FRAGMENT TEKSTU:
________________
Osobiście nai znam nikogo zatrudnionego po 2009r który by nadal tam pracował, wszyscy rezygnują do 1,5 roku zostawiając ing paru klientów a sami odchodząc ze zobowiązaniami również wobec towarzystwa.
3 miesiące temu pracował tam jeszcze mój kolega (1,5r stażu) trzymał się tam tylko dlatego że innej roboty nie może znaleźć.
pozostali przedstawiciele to zostali bo udało im się zostać managerami bądź tacy powyżej 10 lat stażu i żyjących z prowizji ze składek ok. 700-1500 swoich klientów.
jest też kilka starszych osób próbujących doczekać do emerytury dorabiających dodatkowo gdzie indziej np. jak ja w Providencie.
BZY / 37.247.254.* / 2012-10-17 22:17
a czy ktoś pracował na szewskiej we wrocławiu? jutro ide na rozmowe, w sprawie dogadania szczegółów umowy.
gadul / 93.175.114.* / 2012-10-24 07:48
I jak poszło, jakie warunki bo ja idę jutro :)???
ppz / 95.49.193.* / 2012-07-10 12:35
I ja napiszę coś od siebie. Tam nie pracują ludzie! Tam pracują roboty!

Zacznę od początku.. zapisałem się aby spróbować. Wiedziałem jakie są warunki, ale nie wiedziałem, że jest aż tak źle w praktyce!

1. Nie zdobędziesz klienta nie otrzymasz wynagrodzenia.
2. Każą Ci nudzić swoich znajomych o zakup ubezpieczenia. W taki sposób można łatwo... stracić tych znajomych.
3. Jeśli mówią, że dadzą laptop i telefon służbowy - kłamią. Telefon jest, ale stacjonarny.
4. Wymagają od Ciebie 8 h pracy, ale jeśli przez te 8 godzin nie umówisz spotkania będą mieli pretensje.
5. Jeżeli uda Ci się znaleźć klienta, otrzymasz prowizję. Ale jeśli ten klient zrezygnuje do roku, oddajesz ING 100% prowizji, do dwóch lat 50% prowizji. Czyli znajdziesz klienta, otrzymasz 1000 zł cieszysz sie, że zarabiasz a tu nagle musisz oddać.
________________
ZADANIE 1: Wypisz wszystkie nazwy użytkowników, którymi podpisano wpisy we fragmencie tekstu.
ZADANIE 2: Przepisz z fragmentu tekstu wszystko od słów „Osobiście nai znam” w dół aż do słów „nie może znaleźć.”.
________________
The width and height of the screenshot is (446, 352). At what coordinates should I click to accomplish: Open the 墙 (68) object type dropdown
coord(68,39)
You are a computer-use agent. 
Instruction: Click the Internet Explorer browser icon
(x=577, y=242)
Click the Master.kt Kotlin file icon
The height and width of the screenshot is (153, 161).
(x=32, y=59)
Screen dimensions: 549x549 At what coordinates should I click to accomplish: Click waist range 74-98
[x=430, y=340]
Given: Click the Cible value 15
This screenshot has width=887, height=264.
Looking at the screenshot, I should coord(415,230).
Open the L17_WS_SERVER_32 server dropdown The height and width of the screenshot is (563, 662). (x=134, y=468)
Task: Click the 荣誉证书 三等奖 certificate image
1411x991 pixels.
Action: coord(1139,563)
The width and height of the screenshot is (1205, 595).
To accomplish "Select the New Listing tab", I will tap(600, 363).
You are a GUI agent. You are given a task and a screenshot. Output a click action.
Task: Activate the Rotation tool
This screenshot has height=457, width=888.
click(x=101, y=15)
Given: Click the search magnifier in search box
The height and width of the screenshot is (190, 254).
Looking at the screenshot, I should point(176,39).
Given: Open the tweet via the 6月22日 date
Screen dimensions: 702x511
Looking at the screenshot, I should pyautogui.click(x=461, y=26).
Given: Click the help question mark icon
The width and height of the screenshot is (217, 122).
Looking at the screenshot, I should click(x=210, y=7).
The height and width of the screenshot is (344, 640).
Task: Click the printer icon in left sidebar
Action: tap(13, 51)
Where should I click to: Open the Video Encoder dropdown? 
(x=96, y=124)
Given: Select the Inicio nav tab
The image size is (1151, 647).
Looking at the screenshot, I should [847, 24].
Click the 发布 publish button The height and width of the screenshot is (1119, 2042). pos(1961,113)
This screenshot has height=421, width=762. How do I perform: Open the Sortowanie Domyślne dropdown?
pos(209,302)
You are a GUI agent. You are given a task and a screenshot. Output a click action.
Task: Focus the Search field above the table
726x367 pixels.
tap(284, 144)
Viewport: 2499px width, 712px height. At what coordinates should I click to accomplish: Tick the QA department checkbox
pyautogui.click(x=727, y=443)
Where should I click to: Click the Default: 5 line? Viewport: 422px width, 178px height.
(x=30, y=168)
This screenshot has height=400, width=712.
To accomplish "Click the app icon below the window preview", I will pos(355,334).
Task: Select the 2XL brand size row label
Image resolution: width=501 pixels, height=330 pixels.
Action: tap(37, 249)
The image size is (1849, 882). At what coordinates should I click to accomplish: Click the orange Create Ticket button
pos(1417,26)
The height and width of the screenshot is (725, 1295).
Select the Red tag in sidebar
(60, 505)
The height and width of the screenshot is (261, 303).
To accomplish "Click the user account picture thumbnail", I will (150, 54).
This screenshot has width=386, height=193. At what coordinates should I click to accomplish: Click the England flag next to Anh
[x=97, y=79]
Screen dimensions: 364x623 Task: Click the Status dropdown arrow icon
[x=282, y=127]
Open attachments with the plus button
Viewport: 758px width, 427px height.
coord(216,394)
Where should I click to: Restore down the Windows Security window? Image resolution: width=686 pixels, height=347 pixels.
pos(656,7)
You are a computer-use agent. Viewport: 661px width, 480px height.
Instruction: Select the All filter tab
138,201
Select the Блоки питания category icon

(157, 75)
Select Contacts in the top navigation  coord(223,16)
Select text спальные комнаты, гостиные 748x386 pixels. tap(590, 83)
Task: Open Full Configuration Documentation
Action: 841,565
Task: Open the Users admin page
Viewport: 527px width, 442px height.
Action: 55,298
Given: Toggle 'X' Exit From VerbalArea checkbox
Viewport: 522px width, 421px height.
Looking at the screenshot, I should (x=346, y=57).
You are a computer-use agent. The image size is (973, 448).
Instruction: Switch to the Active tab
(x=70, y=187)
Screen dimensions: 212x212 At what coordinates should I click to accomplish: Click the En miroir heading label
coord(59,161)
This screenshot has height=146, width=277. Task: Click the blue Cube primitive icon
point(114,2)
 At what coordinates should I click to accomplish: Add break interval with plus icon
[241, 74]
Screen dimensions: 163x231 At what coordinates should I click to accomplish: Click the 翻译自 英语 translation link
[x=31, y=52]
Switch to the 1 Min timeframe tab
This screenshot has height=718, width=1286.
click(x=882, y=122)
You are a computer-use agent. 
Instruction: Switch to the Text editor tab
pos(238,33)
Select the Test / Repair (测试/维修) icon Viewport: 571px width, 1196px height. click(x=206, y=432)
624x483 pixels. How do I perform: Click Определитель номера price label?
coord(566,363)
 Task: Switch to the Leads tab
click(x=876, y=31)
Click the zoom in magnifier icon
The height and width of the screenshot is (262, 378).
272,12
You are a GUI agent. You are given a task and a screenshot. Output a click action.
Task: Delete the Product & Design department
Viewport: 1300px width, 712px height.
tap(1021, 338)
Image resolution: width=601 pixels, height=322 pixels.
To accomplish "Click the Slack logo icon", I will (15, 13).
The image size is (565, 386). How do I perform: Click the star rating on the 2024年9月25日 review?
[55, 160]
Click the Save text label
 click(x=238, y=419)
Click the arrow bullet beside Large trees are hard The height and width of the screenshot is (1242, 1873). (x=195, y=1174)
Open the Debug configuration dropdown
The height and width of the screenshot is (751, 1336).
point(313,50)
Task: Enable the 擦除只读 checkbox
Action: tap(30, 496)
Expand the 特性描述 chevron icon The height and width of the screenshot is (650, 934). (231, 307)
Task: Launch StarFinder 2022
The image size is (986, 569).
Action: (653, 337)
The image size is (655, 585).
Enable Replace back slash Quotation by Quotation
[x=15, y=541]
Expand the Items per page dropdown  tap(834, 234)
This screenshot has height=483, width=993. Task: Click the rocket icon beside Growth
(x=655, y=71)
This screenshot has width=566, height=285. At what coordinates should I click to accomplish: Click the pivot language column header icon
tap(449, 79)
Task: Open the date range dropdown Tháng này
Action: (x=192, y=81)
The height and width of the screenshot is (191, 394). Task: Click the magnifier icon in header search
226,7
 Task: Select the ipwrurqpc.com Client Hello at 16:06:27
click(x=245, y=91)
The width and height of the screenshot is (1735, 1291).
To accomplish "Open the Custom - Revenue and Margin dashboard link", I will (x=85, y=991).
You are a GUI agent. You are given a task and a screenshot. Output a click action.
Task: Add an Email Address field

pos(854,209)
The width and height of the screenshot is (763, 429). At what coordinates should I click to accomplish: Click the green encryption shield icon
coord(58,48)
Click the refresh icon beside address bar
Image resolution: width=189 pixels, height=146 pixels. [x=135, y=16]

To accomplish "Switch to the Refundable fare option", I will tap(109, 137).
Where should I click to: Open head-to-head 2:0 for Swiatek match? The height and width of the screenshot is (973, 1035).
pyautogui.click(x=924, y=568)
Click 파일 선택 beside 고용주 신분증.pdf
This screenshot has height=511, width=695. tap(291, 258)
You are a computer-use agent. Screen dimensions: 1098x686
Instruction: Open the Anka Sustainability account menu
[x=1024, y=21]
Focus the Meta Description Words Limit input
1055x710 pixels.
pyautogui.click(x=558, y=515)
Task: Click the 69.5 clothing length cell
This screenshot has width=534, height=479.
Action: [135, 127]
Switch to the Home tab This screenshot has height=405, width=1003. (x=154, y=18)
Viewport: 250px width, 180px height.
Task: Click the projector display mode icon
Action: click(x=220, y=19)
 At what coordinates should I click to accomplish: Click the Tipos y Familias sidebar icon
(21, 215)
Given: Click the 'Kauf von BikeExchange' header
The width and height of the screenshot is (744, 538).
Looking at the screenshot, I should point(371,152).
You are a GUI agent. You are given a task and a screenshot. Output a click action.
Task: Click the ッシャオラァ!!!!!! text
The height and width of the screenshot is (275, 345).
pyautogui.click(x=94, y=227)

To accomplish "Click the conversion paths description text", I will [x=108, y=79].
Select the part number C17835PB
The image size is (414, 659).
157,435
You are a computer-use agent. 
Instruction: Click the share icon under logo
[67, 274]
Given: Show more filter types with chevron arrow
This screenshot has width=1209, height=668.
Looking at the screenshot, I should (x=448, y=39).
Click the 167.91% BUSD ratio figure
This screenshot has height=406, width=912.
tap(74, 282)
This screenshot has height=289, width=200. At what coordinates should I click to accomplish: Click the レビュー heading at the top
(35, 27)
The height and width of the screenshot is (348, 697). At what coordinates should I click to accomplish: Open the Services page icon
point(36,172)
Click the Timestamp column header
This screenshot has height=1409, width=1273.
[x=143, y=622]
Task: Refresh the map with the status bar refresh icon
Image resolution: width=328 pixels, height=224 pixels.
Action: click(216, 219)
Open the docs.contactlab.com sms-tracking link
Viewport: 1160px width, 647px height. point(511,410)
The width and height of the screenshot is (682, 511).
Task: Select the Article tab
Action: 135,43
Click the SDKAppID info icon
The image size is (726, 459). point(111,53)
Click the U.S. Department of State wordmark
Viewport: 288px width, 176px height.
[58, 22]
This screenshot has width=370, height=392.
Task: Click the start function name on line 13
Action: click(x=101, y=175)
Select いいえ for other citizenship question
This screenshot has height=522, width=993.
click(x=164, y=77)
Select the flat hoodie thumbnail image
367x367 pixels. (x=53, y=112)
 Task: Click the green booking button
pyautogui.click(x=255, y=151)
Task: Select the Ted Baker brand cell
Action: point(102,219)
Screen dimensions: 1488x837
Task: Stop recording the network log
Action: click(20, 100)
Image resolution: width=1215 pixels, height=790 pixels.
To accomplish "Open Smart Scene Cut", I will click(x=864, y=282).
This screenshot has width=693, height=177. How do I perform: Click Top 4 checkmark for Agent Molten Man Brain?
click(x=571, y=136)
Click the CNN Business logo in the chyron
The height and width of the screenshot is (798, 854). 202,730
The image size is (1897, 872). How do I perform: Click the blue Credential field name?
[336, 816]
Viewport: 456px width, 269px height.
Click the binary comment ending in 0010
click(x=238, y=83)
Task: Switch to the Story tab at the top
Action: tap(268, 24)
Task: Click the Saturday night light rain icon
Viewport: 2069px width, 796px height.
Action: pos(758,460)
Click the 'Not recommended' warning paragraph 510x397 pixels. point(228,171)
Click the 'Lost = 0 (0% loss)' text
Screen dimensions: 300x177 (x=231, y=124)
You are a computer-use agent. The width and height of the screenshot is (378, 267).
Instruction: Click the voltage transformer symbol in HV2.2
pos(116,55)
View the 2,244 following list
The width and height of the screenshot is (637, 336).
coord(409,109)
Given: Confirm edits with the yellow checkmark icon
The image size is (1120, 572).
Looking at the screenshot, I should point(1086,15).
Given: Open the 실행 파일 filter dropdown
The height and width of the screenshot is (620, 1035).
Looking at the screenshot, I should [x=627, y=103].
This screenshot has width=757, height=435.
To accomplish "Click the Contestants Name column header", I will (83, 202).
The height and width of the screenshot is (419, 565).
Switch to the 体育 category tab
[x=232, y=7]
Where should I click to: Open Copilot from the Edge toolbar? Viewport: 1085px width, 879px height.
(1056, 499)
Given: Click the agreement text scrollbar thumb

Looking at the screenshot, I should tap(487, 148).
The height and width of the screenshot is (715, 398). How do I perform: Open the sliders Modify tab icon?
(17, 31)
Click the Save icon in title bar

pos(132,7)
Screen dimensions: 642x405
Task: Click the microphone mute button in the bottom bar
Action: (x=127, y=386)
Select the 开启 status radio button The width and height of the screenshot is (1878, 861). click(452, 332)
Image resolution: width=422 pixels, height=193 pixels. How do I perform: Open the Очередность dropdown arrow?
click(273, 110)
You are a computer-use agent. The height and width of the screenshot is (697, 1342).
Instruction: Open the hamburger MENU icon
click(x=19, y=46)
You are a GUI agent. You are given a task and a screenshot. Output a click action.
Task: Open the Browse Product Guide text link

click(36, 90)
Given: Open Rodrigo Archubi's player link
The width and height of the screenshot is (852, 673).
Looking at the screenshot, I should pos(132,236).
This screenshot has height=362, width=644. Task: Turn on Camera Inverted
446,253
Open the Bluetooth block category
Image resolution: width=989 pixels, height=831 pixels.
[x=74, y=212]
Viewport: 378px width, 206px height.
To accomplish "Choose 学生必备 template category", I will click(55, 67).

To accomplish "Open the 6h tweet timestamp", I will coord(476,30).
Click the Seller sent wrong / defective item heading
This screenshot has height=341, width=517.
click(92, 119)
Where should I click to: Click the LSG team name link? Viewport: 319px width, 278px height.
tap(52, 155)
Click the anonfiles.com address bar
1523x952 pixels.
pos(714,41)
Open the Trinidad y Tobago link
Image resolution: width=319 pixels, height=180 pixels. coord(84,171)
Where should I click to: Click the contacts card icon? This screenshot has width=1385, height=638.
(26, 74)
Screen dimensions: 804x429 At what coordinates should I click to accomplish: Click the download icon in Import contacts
________________
OCZEKIWANA ODPOWIEDŹ 1: BZY, gadul, ppz

OCZEKIWANA ODPOWIEDŹ 2:
Osobiście nai znam nikogo zatrudnionego po 2009r który by nadal tam pracował, wszyscy rezygnują do 1,5 roku zostawiając ing paru klientów a sami odchodząc ze zobowiązaniami również wobec towarzystwa.
3 miesiące temu pracował tam jeszcze mój kolega (1,5r stażu) trzymał się tam tylko dlatego że innej roboty nie może znaleźć.